[What you should do] Please report how many lines in the records below contain the word "will", giving only that number.
━━━ Supplied information ━━━
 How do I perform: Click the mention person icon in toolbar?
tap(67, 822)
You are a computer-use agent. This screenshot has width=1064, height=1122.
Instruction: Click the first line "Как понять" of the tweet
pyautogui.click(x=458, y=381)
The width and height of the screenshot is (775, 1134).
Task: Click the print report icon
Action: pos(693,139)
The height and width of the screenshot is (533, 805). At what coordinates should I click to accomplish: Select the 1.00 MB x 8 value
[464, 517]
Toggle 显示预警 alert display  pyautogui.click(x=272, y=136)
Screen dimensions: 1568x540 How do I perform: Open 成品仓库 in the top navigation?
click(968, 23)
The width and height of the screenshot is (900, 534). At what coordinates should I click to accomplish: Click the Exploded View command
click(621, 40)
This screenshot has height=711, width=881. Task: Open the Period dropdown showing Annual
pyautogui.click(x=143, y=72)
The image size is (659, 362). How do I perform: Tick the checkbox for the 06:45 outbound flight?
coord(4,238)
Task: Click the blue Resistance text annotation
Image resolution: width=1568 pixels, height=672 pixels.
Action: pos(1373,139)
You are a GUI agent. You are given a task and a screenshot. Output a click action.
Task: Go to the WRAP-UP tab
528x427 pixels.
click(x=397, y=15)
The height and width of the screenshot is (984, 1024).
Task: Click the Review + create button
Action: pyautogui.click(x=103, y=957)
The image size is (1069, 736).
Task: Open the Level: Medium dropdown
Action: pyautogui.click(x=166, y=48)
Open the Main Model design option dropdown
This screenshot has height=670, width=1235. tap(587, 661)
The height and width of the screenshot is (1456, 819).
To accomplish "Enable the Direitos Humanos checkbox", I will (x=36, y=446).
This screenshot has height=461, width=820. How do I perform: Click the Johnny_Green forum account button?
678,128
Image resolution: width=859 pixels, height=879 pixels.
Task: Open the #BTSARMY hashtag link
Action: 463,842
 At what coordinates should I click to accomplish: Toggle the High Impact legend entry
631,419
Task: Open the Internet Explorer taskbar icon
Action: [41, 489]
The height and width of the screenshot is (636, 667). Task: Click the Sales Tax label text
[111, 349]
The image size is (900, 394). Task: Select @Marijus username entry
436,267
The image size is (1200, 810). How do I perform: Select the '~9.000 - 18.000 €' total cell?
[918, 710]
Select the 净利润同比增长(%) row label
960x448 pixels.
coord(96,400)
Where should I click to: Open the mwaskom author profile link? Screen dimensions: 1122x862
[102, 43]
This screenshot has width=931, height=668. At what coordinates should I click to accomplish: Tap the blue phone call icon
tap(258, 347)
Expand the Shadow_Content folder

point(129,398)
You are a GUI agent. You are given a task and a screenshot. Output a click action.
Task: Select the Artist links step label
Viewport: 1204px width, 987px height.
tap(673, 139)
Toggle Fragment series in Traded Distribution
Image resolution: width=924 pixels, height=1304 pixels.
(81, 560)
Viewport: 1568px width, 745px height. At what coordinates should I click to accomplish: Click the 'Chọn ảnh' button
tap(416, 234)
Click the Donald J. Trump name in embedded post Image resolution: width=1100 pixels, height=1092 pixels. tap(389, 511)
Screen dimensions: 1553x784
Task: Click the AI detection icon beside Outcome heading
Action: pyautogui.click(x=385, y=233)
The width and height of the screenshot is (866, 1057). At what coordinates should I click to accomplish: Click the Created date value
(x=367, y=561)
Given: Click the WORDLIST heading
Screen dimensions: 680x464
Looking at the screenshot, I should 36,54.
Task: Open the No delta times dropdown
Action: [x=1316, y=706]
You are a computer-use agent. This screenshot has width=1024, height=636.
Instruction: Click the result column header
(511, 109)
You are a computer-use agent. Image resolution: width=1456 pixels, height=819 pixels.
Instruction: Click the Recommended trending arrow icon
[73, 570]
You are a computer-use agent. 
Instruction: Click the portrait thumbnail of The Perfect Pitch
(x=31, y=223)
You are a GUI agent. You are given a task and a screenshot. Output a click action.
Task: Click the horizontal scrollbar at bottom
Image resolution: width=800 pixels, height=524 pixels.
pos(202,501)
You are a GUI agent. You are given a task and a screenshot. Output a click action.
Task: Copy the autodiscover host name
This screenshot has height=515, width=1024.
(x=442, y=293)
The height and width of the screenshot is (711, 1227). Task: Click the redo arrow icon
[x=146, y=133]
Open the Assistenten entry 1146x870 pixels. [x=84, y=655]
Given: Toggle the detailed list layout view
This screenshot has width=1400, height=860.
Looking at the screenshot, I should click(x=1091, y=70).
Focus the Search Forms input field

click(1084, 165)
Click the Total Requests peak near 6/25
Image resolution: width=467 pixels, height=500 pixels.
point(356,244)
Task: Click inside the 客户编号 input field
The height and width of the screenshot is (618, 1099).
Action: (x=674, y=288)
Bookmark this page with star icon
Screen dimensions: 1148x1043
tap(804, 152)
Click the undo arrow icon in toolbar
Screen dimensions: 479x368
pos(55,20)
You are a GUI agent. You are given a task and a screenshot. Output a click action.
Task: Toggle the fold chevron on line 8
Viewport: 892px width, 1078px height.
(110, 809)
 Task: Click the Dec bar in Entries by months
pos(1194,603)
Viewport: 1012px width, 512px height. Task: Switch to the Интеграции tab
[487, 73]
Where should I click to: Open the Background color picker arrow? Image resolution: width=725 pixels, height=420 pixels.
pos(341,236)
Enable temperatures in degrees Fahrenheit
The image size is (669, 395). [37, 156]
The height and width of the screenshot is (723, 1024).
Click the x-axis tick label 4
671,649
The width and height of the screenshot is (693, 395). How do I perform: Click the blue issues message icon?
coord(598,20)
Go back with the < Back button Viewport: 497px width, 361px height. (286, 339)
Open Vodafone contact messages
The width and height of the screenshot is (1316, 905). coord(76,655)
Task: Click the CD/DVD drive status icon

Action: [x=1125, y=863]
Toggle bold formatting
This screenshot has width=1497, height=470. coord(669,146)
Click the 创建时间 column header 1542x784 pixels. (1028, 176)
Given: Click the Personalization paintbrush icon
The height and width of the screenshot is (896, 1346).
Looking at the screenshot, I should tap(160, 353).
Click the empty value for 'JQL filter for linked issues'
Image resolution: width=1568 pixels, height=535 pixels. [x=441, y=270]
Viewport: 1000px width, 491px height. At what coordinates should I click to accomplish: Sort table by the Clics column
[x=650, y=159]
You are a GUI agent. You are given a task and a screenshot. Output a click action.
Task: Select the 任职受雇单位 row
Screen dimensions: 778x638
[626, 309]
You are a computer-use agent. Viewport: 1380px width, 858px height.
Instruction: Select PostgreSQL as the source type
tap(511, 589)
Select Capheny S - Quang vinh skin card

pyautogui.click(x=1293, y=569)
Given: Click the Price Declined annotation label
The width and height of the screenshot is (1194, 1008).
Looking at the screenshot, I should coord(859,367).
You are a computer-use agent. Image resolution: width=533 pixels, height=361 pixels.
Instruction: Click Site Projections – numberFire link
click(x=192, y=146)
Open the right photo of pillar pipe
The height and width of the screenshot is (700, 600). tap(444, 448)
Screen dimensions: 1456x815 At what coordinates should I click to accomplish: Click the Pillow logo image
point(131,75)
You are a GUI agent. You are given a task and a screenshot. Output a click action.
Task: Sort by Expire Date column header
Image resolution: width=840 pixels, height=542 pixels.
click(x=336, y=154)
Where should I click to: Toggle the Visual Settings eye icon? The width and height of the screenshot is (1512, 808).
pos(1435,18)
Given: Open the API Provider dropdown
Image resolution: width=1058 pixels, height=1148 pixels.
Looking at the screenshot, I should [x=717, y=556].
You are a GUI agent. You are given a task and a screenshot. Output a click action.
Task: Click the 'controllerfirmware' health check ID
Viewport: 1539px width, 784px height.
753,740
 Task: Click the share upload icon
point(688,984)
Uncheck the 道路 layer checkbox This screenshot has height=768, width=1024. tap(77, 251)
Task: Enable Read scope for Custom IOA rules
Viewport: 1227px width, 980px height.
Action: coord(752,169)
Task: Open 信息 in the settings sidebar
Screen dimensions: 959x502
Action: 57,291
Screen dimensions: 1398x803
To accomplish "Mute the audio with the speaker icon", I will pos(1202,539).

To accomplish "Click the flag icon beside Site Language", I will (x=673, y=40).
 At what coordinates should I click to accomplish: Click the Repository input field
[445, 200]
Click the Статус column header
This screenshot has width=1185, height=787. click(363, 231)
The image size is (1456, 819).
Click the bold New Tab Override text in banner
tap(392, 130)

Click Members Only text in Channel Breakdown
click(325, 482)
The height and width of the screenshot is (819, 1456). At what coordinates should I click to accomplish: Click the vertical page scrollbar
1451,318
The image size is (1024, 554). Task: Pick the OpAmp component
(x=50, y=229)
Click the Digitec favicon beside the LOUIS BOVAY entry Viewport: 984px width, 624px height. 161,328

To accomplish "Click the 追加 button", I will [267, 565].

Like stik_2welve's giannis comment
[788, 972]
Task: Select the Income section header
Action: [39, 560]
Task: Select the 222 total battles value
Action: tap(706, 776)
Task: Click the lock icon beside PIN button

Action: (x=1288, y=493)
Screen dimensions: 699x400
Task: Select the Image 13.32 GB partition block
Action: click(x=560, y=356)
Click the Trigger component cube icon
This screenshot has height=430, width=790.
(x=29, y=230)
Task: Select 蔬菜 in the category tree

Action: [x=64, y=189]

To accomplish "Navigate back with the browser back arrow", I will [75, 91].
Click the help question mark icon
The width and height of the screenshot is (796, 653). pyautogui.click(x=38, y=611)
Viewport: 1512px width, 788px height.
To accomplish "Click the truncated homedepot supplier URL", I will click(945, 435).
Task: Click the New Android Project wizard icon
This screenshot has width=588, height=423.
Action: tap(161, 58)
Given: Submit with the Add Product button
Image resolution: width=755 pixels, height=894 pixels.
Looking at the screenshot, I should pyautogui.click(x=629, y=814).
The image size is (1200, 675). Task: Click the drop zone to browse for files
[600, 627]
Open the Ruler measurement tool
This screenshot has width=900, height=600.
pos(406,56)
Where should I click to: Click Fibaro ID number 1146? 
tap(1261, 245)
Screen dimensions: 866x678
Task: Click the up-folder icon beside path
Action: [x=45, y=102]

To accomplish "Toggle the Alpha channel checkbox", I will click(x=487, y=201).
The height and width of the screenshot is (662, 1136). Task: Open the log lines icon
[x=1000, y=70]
━━━
[Solution for this exercise] 7